Text segment:
[Date Prev][Date Next][Thread Prev][Thread Next][Date Index][Thread Index]
Re: string-ports issue on Windows
From: |
Christopher Lam |
Subject: |
Re: string-ports issue on Windows |
Date: |
Sun, 26 May 2019 18:52:16 +0800 |
Addendum - wish to confirm if guile bug (guile-2.2 on Windows):
- set locale to non-Anglo so that (setlocale LC_ALL) returns
"French_France.1252"
- call (strftime "%B" 4000000) - that's 4x10^6 -- this should return
"février 1970"
but the following error arises:
Throw to key `decoding-error' with args `("scm_from_utf8_stringn" "input
locale conversion error" 0 #vu8(102 233 118 114 105 101 114 32 49 57 55
48))'.
Is this a bug?
On Tue, 14 May 2019 at 12:42, Christopher Lam <address@hidden>
wrote:
> Hi Mark
> Final update - first, we've reused your efficient substring-replace
> function in
> https://github.com/Gnucash/gnucash/commit/7d15e6e4e727c87fb4a501e924c4ae02276e508d
> from a few years ago.
> Second, the email thread
> https://lists.gnu.org/archive/html/guile-devel/2014-03/msg00060.html
> confirmed a lot of issues in guile-2.0 could be solved in Windows by
> upgrading to guile-2.2. So, GnuCash has now upgraded to guile-2.2 on
> Windows and the string-ports are now behaving.
> Thank you (twice)
> :)
>
> On Fri, 19 Apr 2019 at 10:26, Christopher Lam <address@hidden>
> wrote:
>
>> Hi,
>> The patch *does* work and handles unicode properly :) There are
>> unintended consequences however, whereby other (probably C-based)
>> string-code in Windows are now reading the lira-symbol into unexpected
>> chars (eg lira-symbol -> "â‚°" i.e. #xe2 #x201a #xba) but this is now
>> outside the scope of this post.
>> Thank you again!
>>
>> On Thu, 18 Apr 2019 at 21:20, Mark H Weaver <address@hidden> wrote:
>>
>>> Hi again,
>>>
>>> Earlier, I wrote:
>>>
>>> > Christopher Lam <address@hidden> writes:
>>> >
>>> >> Hi Mark
>>> >> Thank you so much for looking into this.
>>> >> I'm reviewing the GnuCash for Windows package (v3.5 released April
>>> 2019)
>>> >> which contains the following libraries:
>>> >> - guile 2.0.14
>>> >
>>> > Ah, for some reason I thought you were using Guile 2.2. That explains
>>> > the problem.

Raw data:
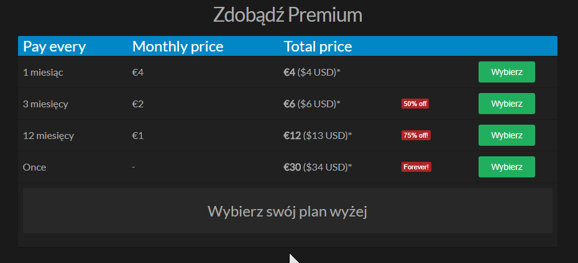Select the 12 miesięcy row label
Viewport: 578px width, 263px height.
point(48,136)
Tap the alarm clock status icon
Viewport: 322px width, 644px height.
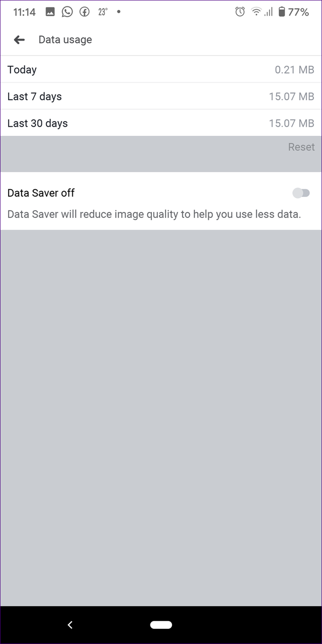(240, 12)
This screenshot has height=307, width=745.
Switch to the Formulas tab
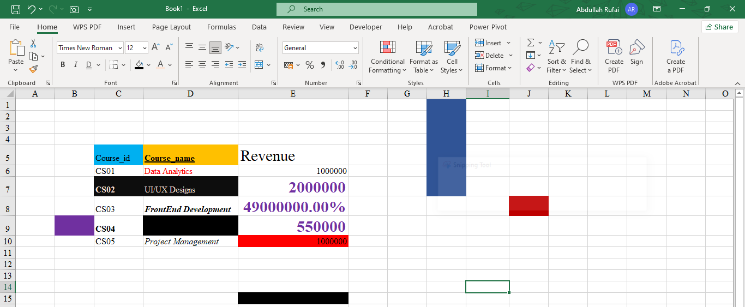tap(221, 27)
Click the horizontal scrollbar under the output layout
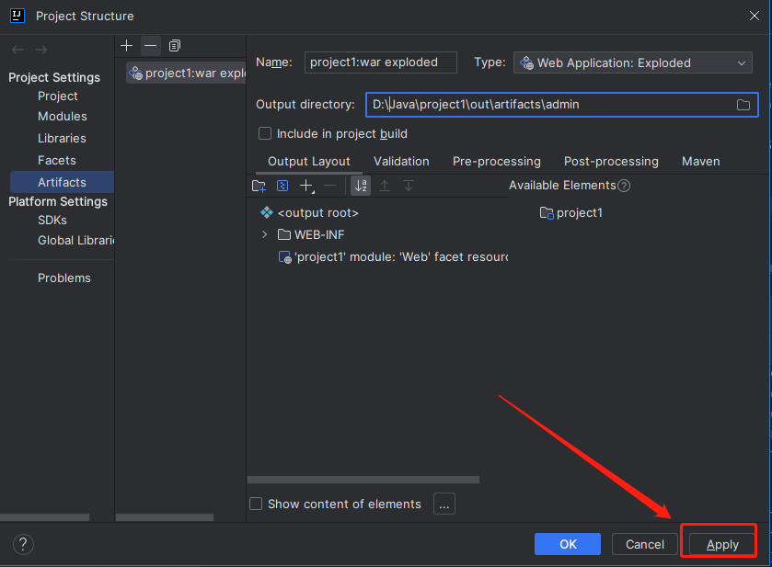772x567 pixels. (363, 480)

Complete the following:
1. In the string-ports thread, which Guile version did GnuCash upgrade to on Windows?
2. Rewrite the records from the line with "Click the horizontal" through the end of the records, replacing "output layout" with "result layout" and leaving everything else unchanged. Leave out the pictures.
The thread and the records have nothing to do with each other.

Answers per task:
1. Guile 2.2.

2.
Click the horizontal scrollbar under the result layout
772x567 pixels. (363, 480)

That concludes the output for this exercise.